EXERCISE AIM: In the records below, find the line that contains "Task: Open options" and the line that contains "Task: Click the View buyer button". Set down exactly those lines and every line between them, and nothing more.

[Items from a dataset]

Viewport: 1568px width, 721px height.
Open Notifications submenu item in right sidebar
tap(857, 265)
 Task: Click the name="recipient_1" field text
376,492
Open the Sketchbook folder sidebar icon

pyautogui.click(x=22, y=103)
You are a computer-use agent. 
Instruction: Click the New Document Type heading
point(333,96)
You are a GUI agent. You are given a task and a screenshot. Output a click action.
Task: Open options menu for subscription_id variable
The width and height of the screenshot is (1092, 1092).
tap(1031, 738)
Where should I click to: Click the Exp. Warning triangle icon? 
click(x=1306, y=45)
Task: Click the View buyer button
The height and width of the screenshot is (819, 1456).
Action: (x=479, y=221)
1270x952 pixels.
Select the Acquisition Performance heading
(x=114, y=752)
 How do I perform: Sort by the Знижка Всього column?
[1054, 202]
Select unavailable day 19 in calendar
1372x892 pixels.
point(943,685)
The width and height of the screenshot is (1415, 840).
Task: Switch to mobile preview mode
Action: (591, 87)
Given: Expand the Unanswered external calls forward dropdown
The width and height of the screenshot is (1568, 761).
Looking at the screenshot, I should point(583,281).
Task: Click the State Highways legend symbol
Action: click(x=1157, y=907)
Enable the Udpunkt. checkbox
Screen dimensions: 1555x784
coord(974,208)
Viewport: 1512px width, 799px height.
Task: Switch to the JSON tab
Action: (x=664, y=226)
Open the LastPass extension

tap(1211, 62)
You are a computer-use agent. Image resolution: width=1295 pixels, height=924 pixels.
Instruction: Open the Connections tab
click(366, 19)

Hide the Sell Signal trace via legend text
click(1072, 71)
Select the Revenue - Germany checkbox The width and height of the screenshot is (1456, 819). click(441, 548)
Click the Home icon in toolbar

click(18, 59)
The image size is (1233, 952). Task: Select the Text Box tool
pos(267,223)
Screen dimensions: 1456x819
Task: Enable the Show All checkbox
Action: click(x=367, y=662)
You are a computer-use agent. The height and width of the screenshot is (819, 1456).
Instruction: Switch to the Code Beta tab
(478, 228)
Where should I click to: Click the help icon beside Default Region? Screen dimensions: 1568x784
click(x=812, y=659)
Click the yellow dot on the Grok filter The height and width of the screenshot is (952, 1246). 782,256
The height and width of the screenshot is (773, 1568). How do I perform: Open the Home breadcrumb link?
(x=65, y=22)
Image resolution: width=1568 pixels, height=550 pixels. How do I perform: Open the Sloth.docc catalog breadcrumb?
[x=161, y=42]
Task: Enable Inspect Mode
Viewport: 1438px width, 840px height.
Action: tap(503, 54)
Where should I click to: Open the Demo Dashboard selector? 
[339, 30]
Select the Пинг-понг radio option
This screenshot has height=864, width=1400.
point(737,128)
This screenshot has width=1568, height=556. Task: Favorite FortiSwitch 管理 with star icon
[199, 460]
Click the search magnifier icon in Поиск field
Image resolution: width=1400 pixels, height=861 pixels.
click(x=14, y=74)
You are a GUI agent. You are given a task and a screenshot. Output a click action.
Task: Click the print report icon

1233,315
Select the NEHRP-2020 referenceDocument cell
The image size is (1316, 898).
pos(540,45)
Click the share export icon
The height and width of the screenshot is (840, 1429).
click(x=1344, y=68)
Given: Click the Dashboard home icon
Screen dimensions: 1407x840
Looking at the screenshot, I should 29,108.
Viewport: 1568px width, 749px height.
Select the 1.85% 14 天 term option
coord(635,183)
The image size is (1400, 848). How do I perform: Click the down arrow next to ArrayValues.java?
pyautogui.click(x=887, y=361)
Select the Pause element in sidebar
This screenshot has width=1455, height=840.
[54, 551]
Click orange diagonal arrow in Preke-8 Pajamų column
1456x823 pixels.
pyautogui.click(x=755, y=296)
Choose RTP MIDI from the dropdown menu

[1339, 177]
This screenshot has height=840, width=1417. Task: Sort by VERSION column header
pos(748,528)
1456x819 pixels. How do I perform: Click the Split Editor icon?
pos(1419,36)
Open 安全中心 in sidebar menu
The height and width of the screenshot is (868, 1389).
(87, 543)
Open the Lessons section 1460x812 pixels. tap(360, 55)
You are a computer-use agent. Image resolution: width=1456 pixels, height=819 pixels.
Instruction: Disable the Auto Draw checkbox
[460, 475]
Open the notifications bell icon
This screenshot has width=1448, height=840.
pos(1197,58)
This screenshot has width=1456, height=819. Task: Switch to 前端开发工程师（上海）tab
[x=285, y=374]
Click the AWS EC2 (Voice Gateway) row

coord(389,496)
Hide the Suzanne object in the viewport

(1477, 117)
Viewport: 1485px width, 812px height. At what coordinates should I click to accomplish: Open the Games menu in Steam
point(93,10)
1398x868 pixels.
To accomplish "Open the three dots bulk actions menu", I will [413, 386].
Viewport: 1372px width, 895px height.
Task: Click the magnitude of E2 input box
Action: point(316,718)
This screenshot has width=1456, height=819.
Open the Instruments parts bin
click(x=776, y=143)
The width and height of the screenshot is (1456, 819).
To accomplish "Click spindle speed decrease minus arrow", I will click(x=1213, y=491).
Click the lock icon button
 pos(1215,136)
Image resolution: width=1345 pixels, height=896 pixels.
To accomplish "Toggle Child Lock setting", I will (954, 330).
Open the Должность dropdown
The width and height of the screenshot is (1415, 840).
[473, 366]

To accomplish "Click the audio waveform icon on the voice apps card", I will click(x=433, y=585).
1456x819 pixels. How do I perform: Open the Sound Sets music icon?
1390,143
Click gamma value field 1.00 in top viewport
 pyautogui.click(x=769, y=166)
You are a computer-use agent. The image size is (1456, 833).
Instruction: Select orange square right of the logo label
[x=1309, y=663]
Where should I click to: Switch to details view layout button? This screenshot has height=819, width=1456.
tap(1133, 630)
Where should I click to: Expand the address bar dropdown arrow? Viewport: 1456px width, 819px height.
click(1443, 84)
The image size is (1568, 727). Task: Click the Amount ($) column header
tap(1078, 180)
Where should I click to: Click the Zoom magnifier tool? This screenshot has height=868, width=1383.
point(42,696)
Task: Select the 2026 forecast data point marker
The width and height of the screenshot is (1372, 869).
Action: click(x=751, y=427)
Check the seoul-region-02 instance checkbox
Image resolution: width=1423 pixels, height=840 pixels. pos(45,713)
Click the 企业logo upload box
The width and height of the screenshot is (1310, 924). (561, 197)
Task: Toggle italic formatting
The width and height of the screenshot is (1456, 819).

TASK OUTPUT:
Task: Open options menu for subscription_id variable
The width and height of the screenshot is (1092, 1092).
tap(1031, 738)
Where should I click to: Click the Exp. Warning triangle icon? 
click(x=1306, y=45)
Task: Click the View buyer button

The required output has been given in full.